Apr 072016
 

Today we got an email from our Internet provider that we seem to attack an IP address within the provider’s network. Seemed to attack port 53. They ask us to check for viruses etc. The provider is Japanese, so the email was naturally Japanese too. Did not make it easier to understand for me.

Everyone knows, port 53 is DNS. Why would we or a virus try to connect port 53 on a non-server?

I checked all computers (the Windows machines was a natural first suspect), but all was clean. And then it dawned me: DNS Amplification attack! Using our router.
A quick check on the router showed more activity than normal, so it was confirmed that the router is the culprit.
The NAT connection table then promptly showed about 2000 connections with more and more being created while old ones were closed due to inactivity.

How to fix this? Disable remote DNS requests! Except remote is anything non-local to the router which also disabled the internal network from using DNS as all machines in our LAN use our router as DNS server (resp. relay).

The next attempt was better: set up the firewall to drop incoming DNS requests which come from the ppp interfaces.
Now I got about 50 active connections again (that’s normal), no odd DNS requests, and fw-dns-amp about 500 packets per second are being dropped. That accumulates quite fast. 280k packets dropped while writing this article.

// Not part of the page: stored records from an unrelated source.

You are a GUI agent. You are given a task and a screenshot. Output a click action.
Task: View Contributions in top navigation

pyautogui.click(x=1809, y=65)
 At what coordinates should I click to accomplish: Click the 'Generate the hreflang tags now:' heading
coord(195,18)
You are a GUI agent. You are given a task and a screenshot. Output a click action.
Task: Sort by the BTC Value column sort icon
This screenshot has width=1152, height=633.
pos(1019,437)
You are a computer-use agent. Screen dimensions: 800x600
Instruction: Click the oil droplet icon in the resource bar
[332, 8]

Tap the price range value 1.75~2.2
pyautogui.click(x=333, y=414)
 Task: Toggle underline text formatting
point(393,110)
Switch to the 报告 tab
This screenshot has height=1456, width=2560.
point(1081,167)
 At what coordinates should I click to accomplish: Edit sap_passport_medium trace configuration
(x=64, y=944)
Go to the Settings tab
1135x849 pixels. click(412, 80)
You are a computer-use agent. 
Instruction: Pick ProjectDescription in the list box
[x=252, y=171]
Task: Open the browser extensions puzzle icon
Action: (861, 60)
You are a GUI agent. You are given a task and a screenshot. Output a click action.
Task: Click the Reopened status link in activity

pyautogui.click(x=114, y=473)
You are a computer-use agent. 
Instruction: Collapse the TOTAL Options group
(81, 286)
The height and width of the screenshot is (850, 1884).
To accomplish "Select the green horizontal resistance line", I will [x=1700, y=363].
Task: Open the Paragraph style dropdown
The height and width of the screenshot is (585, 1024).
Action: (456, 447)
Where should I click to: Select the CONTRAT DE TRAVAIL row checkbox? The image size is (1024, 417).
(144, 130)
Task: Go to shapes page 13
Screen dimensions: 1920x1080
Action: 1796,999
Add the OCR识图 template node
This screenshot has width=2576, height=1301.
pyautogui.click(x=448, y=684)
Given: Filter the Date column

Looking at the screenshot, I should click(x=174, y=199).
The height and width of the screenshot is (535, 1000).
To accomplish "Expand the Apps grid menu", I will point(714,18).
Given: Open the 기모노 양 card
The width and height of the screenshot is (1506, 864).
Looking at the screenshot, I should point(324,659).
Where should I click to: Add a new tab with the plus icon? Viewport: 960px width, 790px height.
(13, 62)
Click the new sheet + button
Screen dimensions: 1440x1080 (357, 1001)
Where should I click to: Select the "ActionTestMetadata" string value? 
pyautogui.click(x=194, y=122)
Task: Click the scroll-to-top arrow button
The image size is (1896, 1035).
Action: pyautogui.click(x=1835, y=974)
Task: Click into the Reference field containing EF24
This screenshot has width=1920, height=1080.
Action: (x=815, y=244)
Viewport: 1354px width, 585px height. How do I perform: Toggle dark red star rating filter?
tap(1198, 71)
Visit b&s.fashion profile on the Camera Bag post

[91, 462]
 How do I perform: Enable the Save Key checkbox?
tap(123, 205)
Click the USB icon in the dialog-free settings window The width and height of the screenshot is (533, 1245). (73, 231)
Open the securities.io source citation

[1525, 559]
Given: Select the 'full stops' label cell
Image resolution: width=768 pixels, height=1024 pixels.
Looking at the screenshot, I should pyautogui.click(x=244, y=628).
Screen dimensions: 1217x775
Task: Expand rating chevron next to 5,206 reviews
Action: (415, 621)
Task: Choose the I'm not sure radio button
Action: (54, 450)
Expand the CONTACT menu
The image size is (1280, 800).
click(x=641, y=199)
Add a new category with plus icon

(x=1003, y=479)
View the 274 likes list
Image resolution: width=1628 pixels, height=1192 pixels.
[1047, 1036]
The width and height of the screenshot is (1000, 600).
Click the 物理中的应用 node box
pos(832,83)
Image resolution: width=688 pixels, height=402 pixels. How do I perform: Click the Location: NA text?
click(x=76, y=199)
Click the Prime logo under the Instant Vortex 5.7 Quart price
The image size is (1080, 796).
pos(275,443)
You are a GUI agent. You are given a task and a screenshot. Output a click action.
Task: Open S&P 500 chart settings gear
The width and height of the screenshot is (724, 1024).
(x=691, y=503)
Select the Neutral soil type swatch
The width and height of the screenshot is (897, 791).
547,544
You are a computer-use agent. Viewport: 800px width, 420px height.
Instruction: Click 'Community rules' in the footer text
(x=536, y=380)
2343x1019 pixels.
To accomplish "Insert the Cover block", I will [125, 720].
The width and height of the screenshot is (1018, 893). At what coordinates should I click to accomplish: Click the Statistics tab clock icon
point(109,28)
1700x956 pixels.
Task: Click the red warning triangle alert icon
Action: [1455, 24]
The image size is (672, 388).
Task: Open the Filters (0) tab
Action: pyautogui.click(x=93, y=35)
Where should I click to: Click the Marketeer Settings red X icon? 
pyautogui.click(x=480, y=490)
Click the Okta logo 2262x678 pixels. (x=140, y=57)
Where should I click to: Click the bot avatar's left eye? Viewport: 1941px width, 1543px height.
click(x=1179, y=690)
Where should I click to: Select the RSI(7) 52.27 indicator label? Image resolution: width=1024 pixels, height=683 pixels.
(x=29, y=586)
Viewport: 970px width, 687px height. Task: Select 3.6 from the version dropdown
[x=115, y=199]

The magic fix looks like this:

/ip firewall filter add chain=input action=drop protocol=udp in-interface=all-ppp dst-port=53 log=yes log-prefix=Ext-Incoming-DNS

That was interesting. Relatively easy to defeat. I’m surprised this is not configured by default, but then, I have a rather non-user-oriented router where it’s expected that the admin knows what he’s doing…
I’ll have to look a bit more into security of the router in regards to DoS attacks and logging and notifications for unusual traffic.